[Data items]
******

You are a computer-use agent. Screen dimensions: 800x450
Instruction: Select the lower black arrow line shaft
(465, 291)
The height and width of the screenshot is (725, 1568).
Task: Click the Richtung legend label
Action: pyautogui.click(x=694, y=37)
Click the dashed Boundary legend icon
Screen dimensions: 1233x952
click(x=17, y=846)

******

EXERCISE GOAL:
The data above is to be restated line for line, word for word.

YOUR RESPONSE:
You are a computer-use agent. Screen dimensions: 800x450
Instruction: Select the lower black arrow line shaft
(465, 291)
The height and width of the screenshot is (725, 1568).
Task: Click the Richtung legend label
Action: pyautogui.click(x=694, y=37)
Click the dashed Boundary legend icon
Screen dimensions: 1233x952
click(x=17, y=846)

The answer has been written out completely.